**DATASET:**
=== Begin Enclosure ===

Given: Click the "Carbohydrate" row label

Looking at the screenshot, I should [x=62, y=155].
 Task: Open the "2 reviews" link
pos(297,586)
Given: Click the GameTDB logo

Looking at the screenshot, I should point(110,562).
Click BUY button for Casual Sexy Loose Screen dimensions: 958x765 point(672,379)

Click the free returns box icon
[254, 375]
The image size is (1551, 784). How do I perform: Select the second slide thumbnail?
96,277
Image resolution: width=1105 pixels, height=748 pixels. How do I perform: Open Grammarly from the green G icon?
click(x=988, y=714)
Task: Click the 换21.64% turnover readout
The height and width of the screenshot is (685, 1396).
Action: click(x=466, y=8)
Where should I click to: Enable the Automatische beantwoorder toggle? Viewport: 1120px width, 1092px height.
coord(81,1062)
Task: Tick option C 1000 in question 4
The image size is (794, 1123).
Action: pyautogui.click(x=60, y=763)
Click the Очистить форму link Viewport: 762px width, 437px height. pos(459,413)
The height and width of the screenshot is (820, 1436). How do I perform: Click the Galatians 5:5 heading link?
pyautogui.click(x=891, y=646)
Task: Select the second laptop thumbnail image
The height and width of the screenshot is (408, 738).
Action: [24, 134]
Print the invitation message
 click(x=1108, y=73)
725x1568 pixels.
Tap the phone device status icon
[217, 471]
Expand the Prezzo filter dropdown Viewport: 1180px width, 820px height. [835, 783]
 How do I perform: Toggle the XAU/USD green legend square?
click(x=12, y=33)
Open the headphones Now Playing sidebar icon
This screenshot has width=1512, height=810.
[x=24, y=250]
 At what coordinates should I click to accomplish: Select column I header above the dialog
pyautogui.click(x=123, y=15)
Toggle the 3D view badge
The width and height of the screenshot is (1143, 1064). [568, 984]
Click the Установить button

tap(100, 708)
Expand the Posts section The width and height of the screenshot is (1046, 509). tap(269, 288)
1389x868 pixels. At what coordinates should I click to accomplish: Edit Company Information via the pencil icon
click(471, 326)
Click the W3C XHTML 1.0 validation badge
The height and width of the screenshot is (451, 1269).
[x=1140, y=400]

=== End Enclosure ===

**WHAT TO PRODUCE:** Please copy each record shown above exactly.

**RESPONSE TO THIS TASK:**
Given: Click the "Carbohydrate" row label

Looking at the screenshot, I should [x=62, y=155].
 Task: Open the "2 reviews" link
pos(297,586)
Given: Click the GameTDB logo

Looking at the screenshot, I should point(110,562).
Click BUY button for Casual Sexy Loose Screen dimensions: 958x765 point(672,379)

Click the free returns box icon
[254, 375]
The image size is (1551, 784). How do I perform: Select the second slide thumbnail?
96,277
Image resolution: width=1105 pixels, height=748 pixels. How do I perform: Open Grammarly from the green G icon?
click(x=988, y=714)
Task: Click the 换21.64% turnover readout
The height and width of the screenshot is (685, 1396).
Action: click(x=466, y=8)
Where should I click to: Enable the Automatische beantwoorder toggle? Viewport: 1120px width, 1092px height.
coord(81,1062)
Task: Tick option C 1000 in question 4
The image size is (794, 1123).
Action: pyautogui.click(x=60, y=763)
Click the Очистить форму link Viewport: 762px width, 437px height. pos(459,413)
The height and width of the screenshot is (820, 1436). How do I perform: Click the Galatians 5:5 heading link?
pyautogui.click(x=891, y=646)
Task: Select the second laptop thumbnail image
The height and width of the screenshot is (408, 738).
Action: [24, 134]
Print the invitation message
 click(x=1108, y=73)
725x1568 pixels.
Tap the phone device status icon
[217, 471]
Expand the Prezzo filter dropdown Viewport: 1180px width, 820px height. [835, 783]
 How do I perform: Toggle the XAU/USD green legend square?
click(x=12, y=33)
Open the headphones Now Playing sidebar icon
This screenshot has width=1512, height=810.
[x=24, y=250]
 At what coordinates should I click to accomplish: Select column I header above the dialog
pyautogui.click(x=123, y=15)
Toggle the 3D view badge
The width and height of the screenshot is (1143, 1064). [568, 984]
Click the Установить button

tap(100, 708)
Expand the Posts section The width and height of the screenshot is (1046, 509). tap(269, 288)
1389x868 pixels. At what coordinates should I click to accomplish: Edit Company Information via the pencil icon
click(471, 326)
Click the W3C XHTML 1.0 validation badge
The height and width of the screenshot is (451, 1269).
[x=1140, y=400]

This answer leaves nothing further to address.